**OPDRACHT 1**
Herhaal woordelijk het stuk uit de tekst over de tuchtklacht dat begint bij de woorden "5. De overwegingen" en ophoudt na de woorden "verwijtbaar heeft gehandeld.".
**OPDRACHT 2**
Schrijf de tekst over de tuchtklacht verder, aansluitend op de laatste zin ervan.

**LEESTEKST**
<<<<

Klaagster heeft verder naar voren gebracht dat verweerder zowel tijdens het kennismakingsgesprek als tijdens het telefonisch gesprek daarna een verwarde indruk maakte. Ook zag hij er tijdens het kennismakingsgesprek zeer onverzorgd uit, hetgeen voor klaagster aanleiding was om niet bij verweerder in therapie te gaan. Volgens klaagster moeten andere patiënten tegen verweerder in bescherming worden genomen maar moet verweerder ook tegen zichzelf in bescherming worden genomen.

Klaagster verwijt verweerder ten slotte dat hij op het door de NVVP geregelde bemiddelingsgesprek niet is komen opdagen.

4. Het standpunt van verweerder.

Verweerder heeft geen verweer gevoerd.

5. De overwegingen van het college.

Vooropgesteld wordt dat het feit dat verweerder thans is uitgeschreven uit het BIG-register voor de bevoegdheid van het college en de beoordeling van de klacht geen betekenis heeft omdat verweerder op het moment van het handelen waarop de klacht betrekking heeft wel stond ingeschreven.

Gelet op het (aanvullend) klaagschrift en hetgeen klaagster ter zitting naar voren heeft gebracht en waartegen verweerder geen verweer heeft gevoerd, concludeert het college dat verweerder jegens klaagster tuchtrechtelijk verwijtbaar heeft gehandeld.

Bij de conclusie is in aanmerking genomen dat verweerder een met klaagster voorafgaande aan het kennismakingsgesprek gemaakte afspraak over de kosten niet is nagekomen, waardoor zij deze kosten, overigens bestaand uit een gebruikelijk vast bedrag, tegen de gemaakte afspraak in zelf heeft moeten dragen.

>>>>

Opgeslagen gegevens

<<<<

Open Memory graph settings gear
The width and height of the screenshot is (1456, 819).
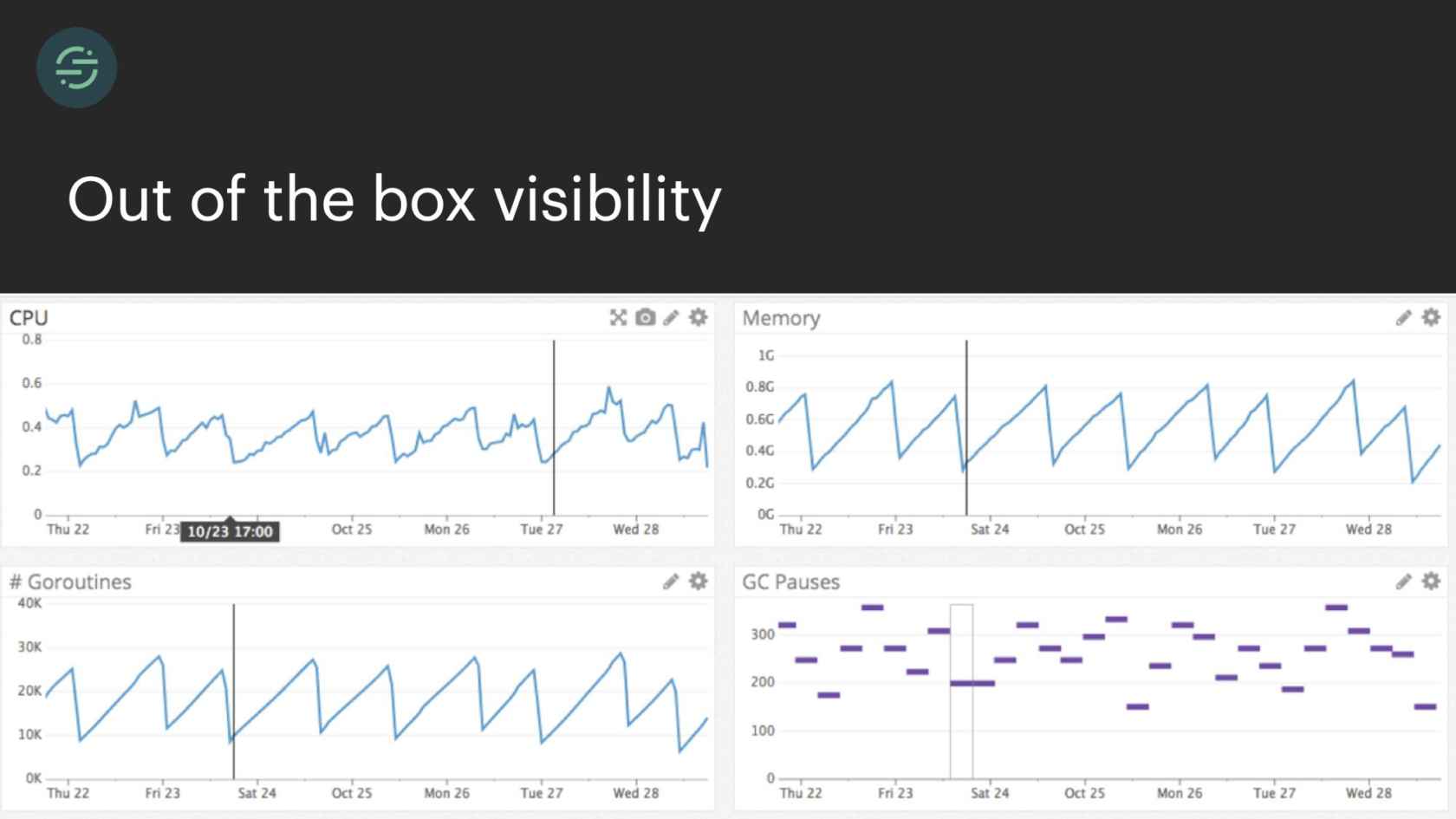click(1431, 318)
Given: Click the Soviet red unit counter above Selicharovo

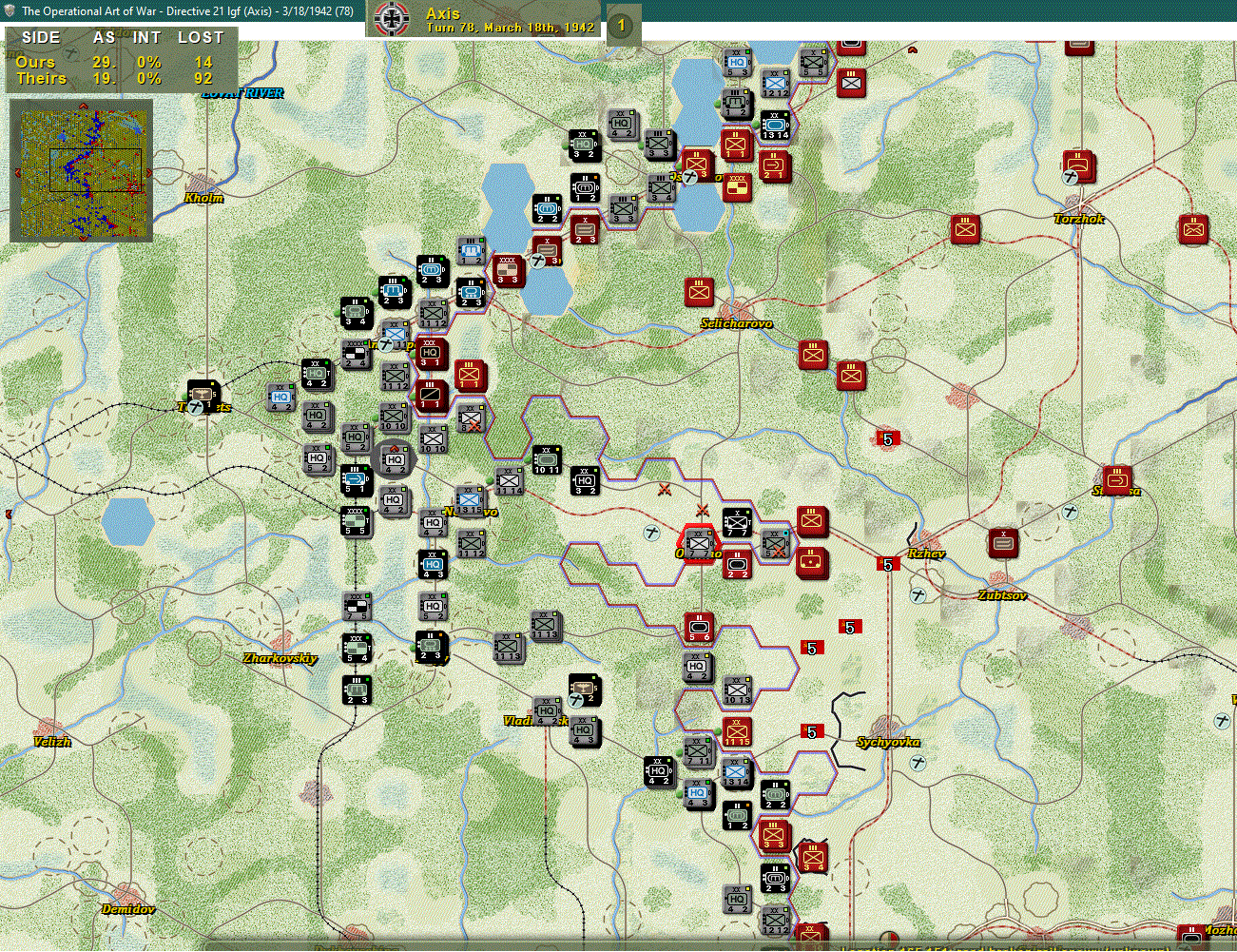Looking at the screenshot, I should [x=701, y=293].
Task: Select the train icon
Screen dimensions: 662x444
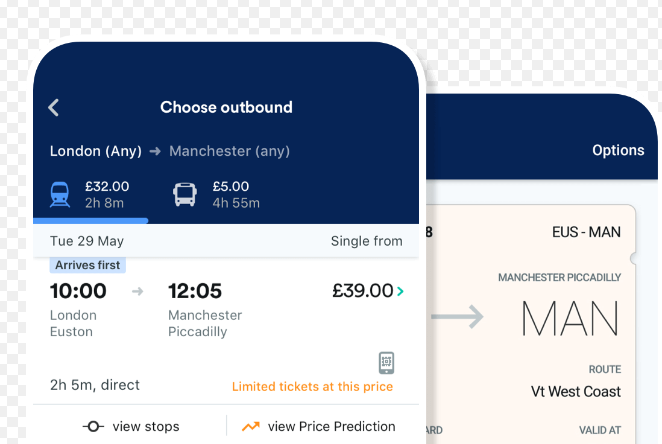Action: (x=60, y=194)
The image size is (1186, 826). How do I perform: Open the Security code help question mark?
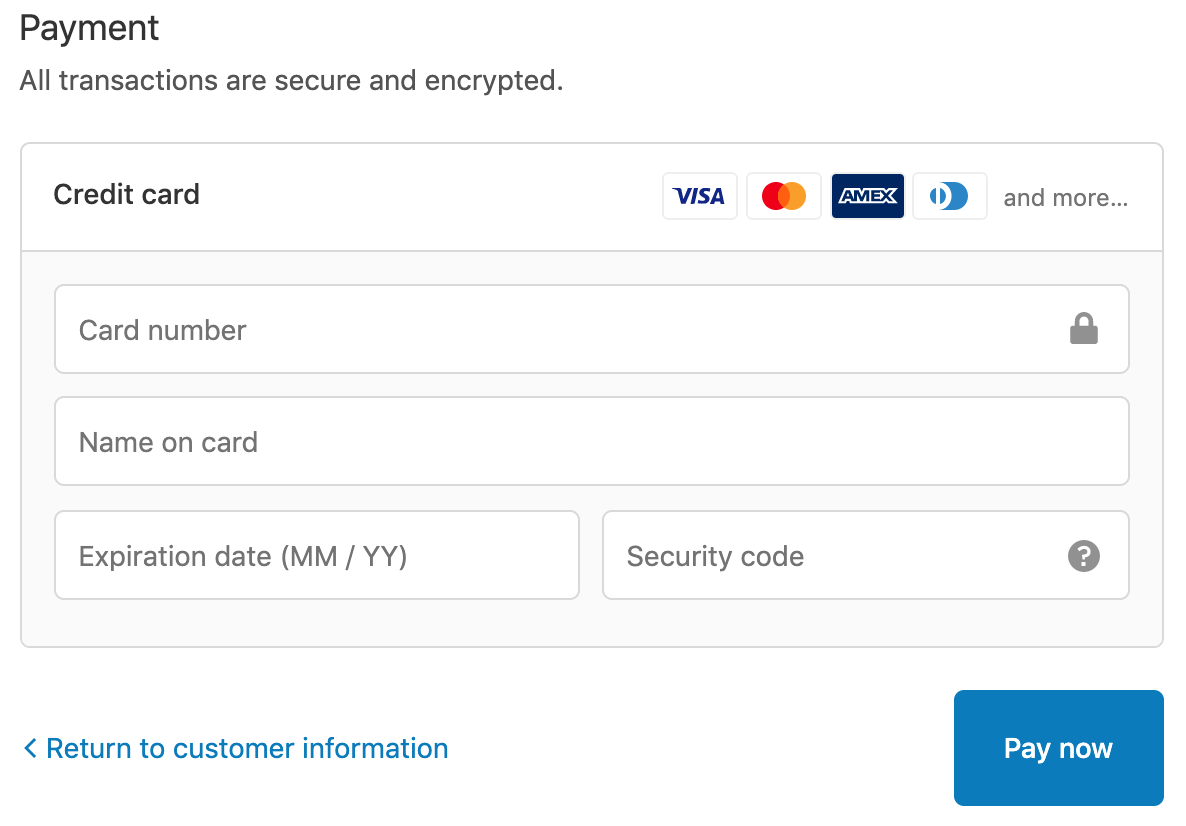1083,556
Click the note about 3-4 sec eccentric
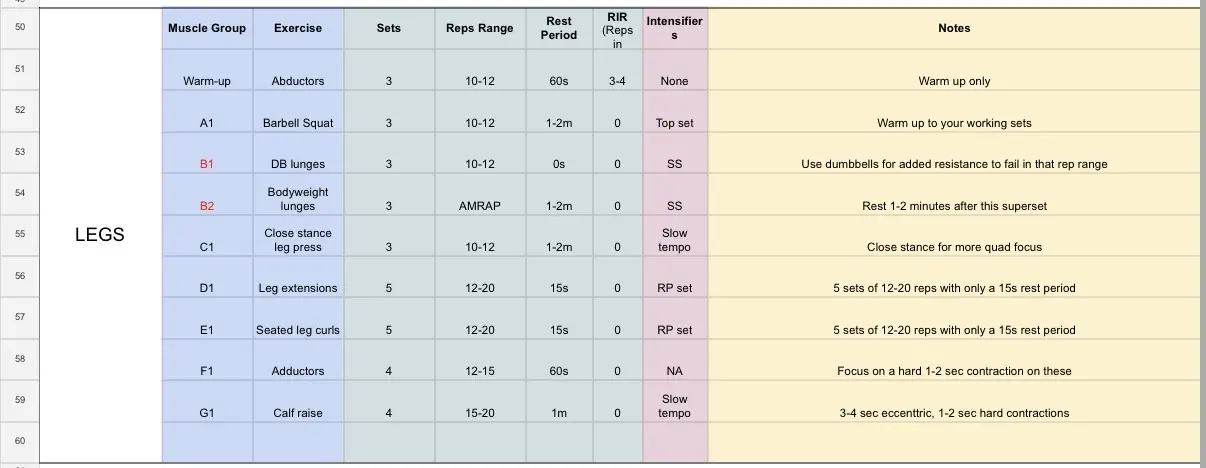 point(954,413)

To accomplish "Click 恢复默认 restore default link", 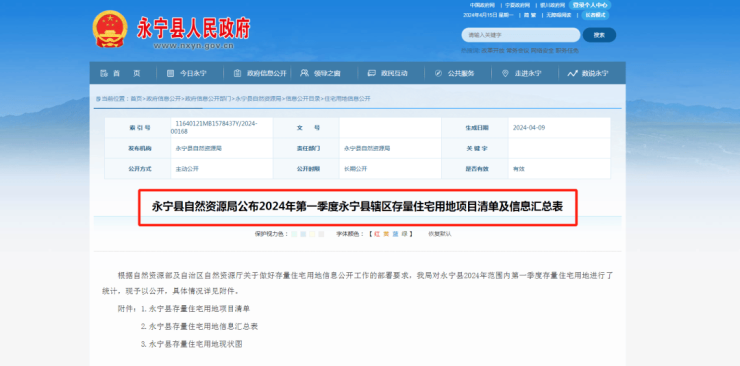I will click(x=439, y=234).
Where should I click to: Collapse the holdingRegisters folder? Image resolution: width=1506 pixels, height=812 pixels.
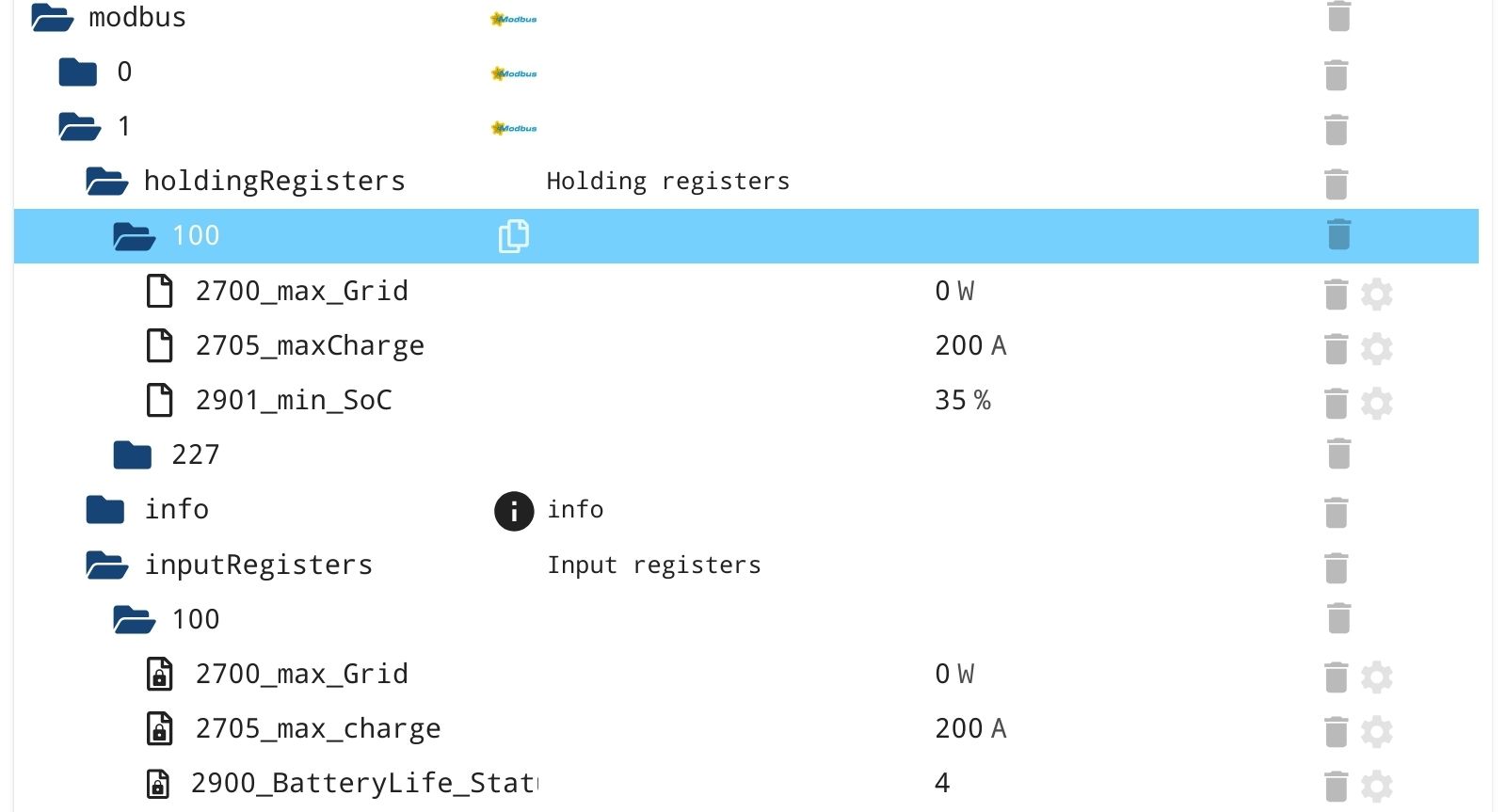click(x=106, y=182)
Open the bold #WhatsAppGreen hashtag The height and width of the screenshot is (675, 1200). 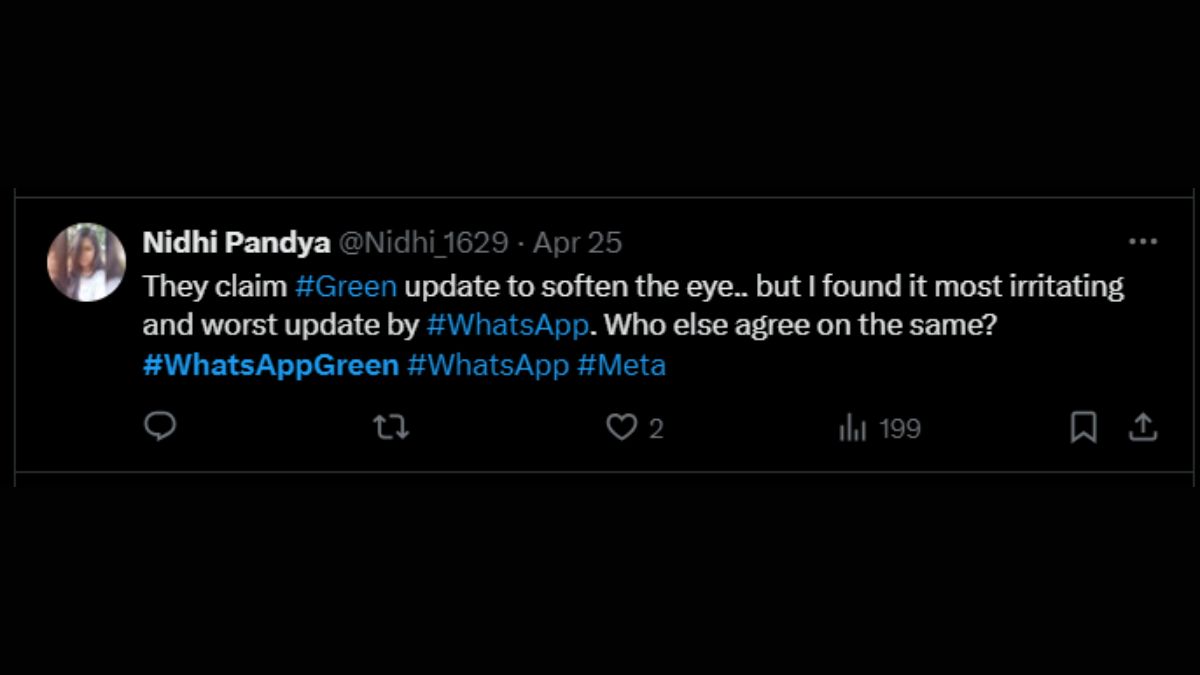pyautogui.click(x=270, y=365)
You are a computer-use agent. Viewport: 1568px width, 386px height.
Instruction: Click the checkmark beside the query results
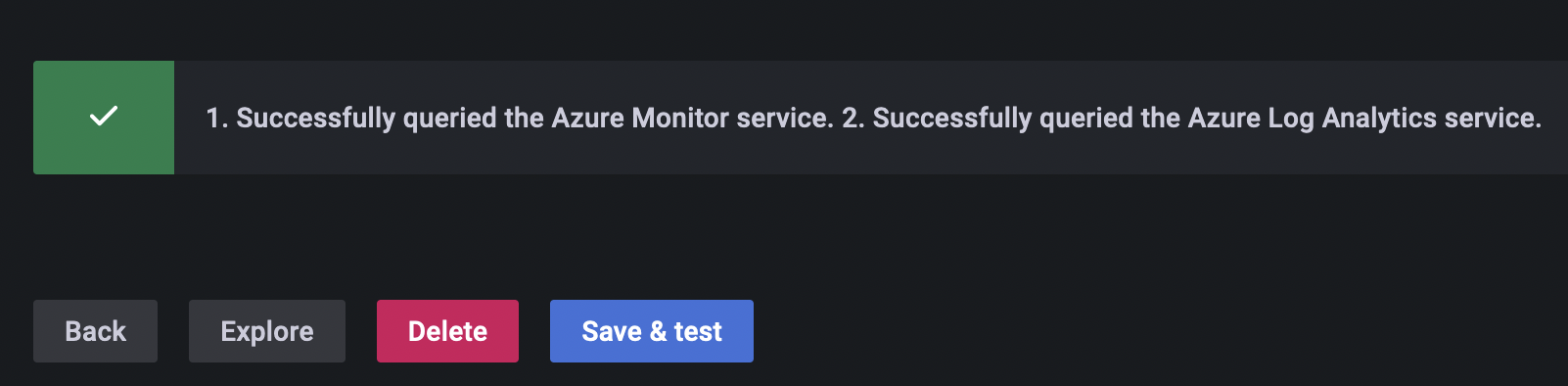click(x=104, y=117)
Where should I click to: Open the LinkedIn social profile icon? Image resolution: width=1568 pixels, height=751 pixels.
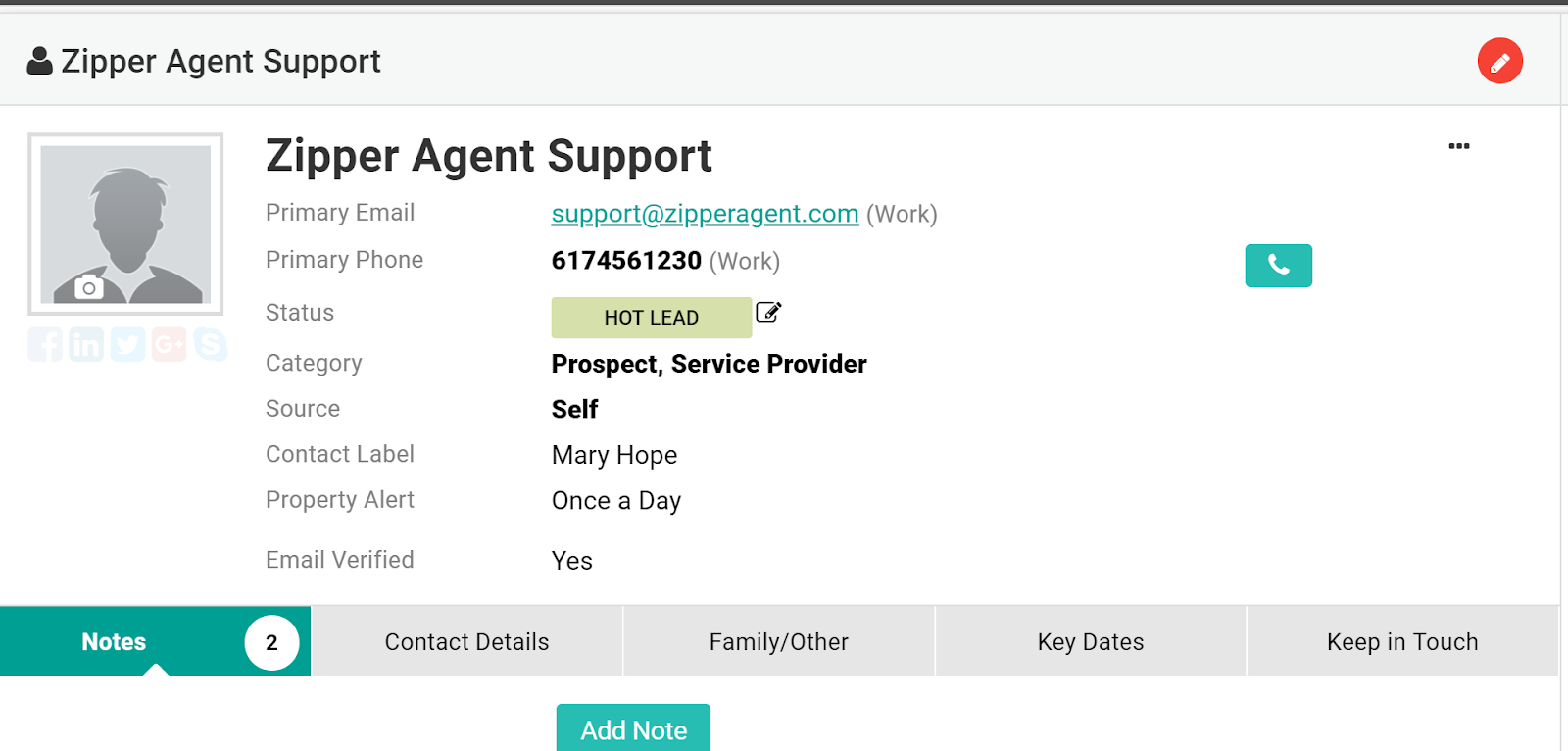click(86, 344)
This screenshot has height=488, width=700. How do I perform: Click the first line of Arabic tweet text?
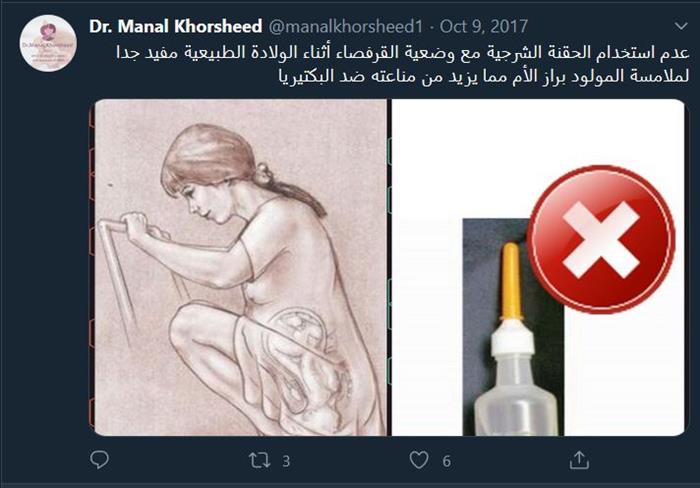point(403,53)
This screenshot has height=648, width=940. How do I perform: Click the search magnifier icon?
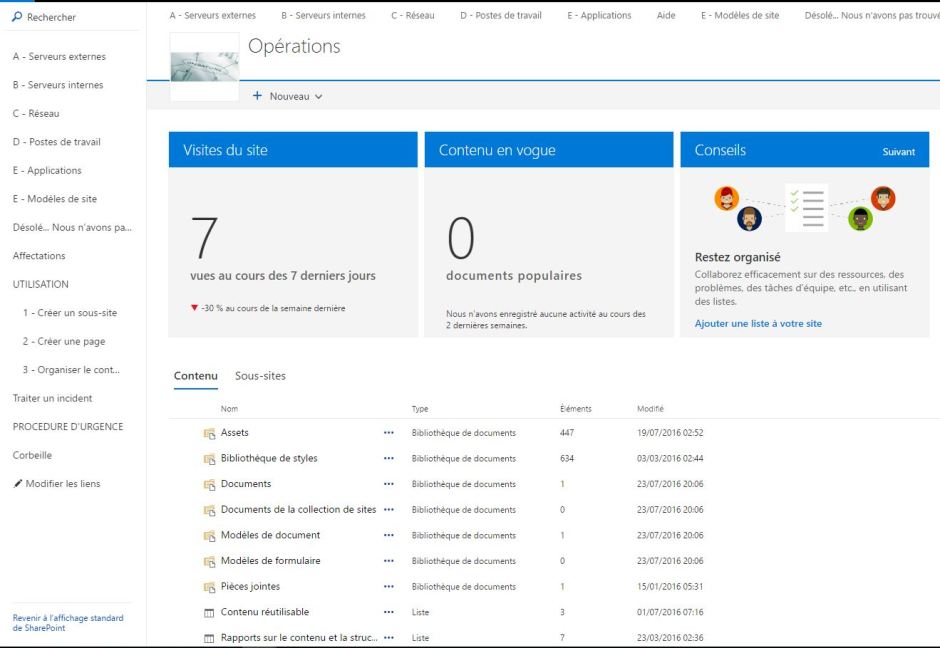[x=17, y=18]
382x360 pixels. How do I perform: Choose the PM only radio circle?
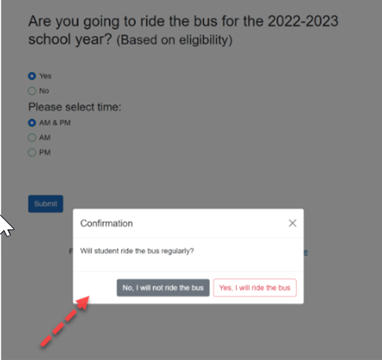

>>>>

**VERWACHT ANTWOORD 1**
5. De overwegingen van het college.

Vooropgesteld wordt dat het feit dat verweerder thans is uitgeschreven uit het BIG-register voor de bevoegdheid van het college en de beoordeling van de klacht geen betekenis heeft omdat verweerder op het moment van het handelen waarop de klacht betrekking heeft wel stond ingeschreven.

Gelet op het (aanvullend) klaagschrift en hetgeen klaagster ter zitting naar voren heeft gebracht en waartegen verweerder geen verweer heeft gevoerd, concludeert het college dat verweerder jegens klaagster tuchtrechtelijk verwijtbaar heeft gehandeld.

**VERWACHT ANTWOORD 2**
Uit het relaas van klaagster is duidelijk geworden dat de onverzorgde en verwarde indruk van verweerder tijdens het kennismakingsgesprek voor haar reden was om niet bij verweerder in therapie te gaan. Hoewel het uiterlijk van iemand uiteraard op zichzelf genomen geen tuchtrechtelijk verwijtbaar handelen met zich kan brengen, was de toestand van verweerder hier kennelijk zodanig dat het klaagster heeft afgeschrikt met als gevolg dat zij niet door hem wilde worden behandeld. Daardoor heeft het kunnen gebeuren, en daarvoor is verweerder verantwoordelijk, dat klaagster niet (meteen) de dringend therapeutische hulp, die zij nodig had voor zeer ernstige gebeurtenissen waar zij betrokken bij dan wel getuige van was geweest, heeft gekregen die op zijn minst op zijn plaats was geweest.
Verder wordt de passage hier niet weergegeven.